WHAT TO WORK ON: The response should hold each line from the entries below where "icon" is found.

GIVEN DATA:
Start of Block

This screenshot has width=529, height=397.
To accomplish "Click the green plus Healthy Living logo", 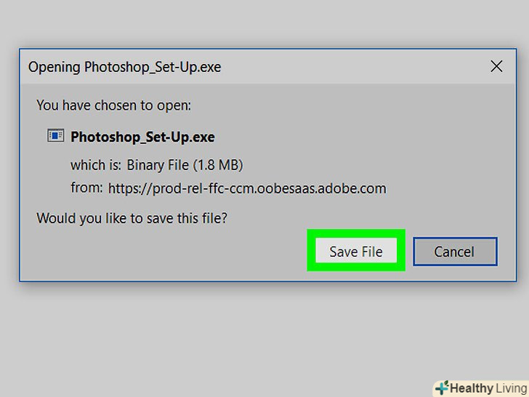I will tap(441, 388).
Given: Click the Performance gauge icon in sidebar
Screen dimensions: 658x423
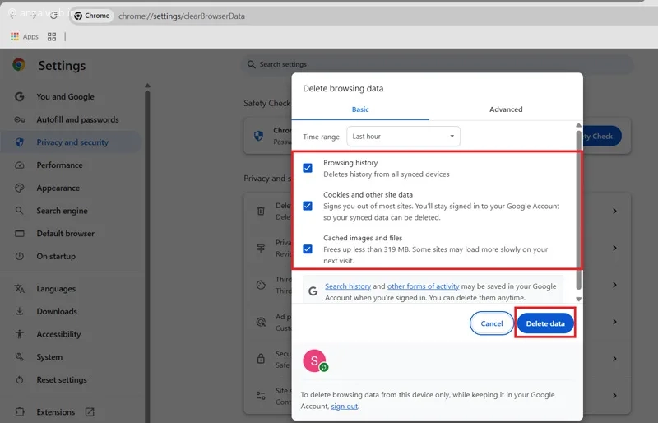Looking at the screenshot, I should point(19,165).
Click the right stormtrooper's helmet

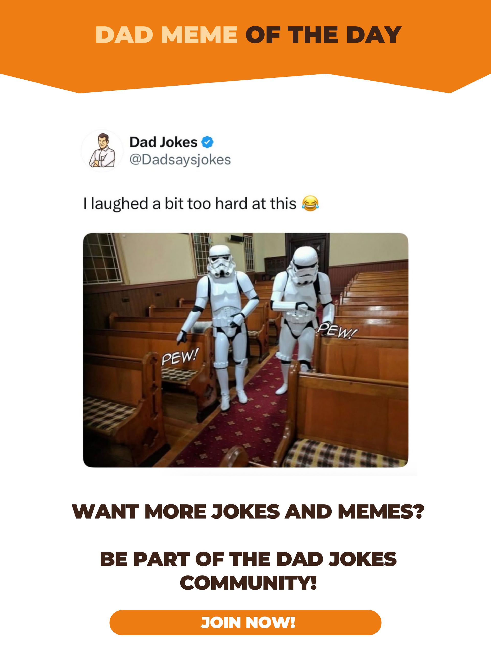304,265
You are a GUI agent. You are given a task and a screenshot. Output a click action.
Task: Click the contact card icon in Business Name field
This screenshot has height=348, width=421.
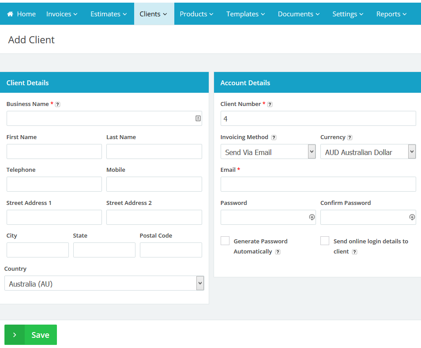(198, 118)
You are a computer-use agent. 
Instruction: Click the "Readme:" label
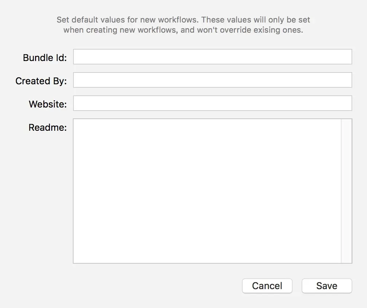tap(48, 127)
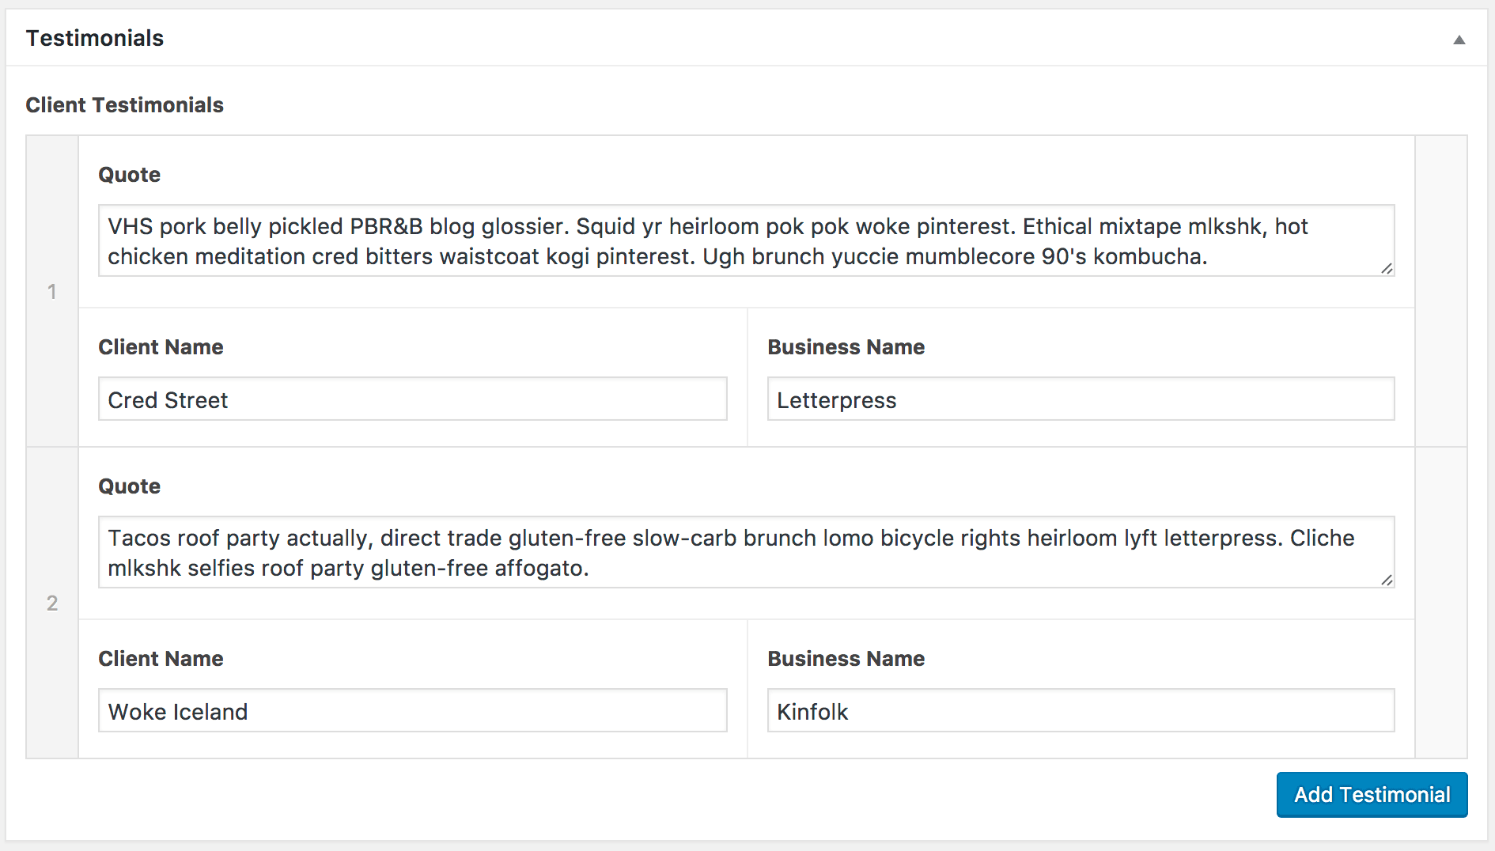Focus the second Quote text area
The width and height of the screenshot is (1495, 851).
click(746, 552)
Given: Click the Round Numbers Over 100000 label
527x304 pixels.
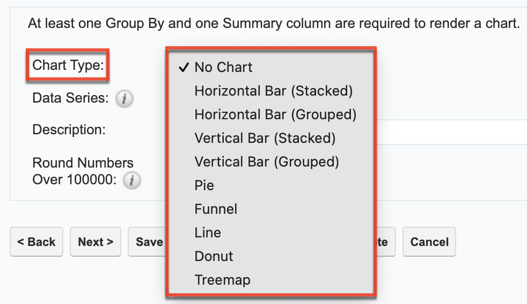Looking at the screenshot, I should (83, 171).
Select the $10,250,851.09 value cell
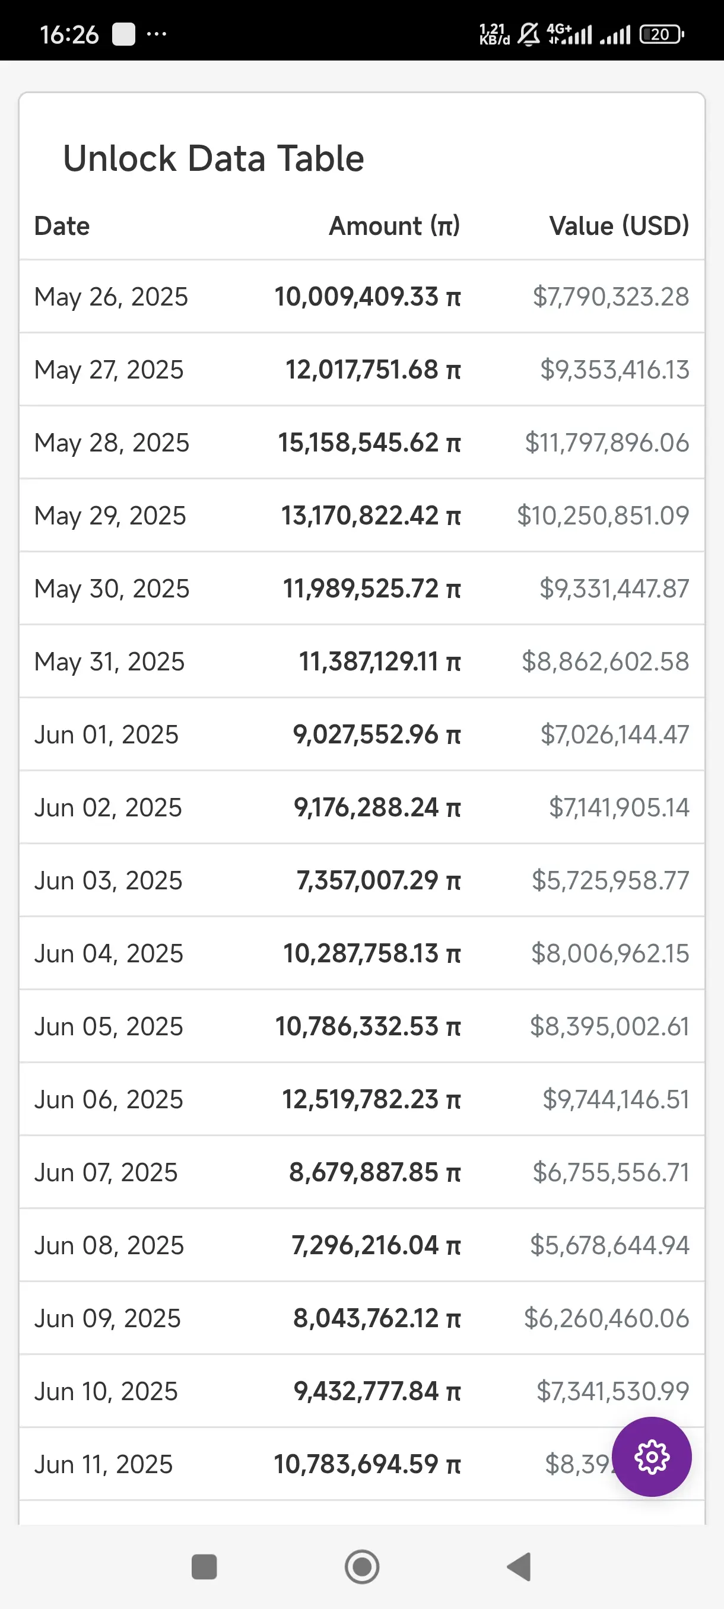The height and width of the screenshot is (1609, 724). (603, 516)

End of Block
Start of Block

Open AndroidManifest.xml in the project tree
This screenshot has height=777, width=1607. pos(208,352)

End of Block
Start of Block

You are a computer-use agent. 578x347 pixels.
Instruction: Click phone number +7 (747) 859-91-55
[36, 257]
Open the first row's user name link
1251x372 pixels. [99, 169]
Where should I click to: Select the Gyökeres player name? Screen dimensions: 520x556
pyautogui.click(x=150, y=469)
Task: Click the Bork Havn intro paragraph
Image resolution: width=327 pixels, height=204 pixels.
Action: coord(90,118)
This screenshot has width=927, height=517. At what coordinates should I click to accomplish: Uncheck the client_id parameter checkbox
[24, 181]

End of Block

SOLUTION:
Given: Click the Performance gauge icon in sidebar
Task: Click the contact card icon in Business Name field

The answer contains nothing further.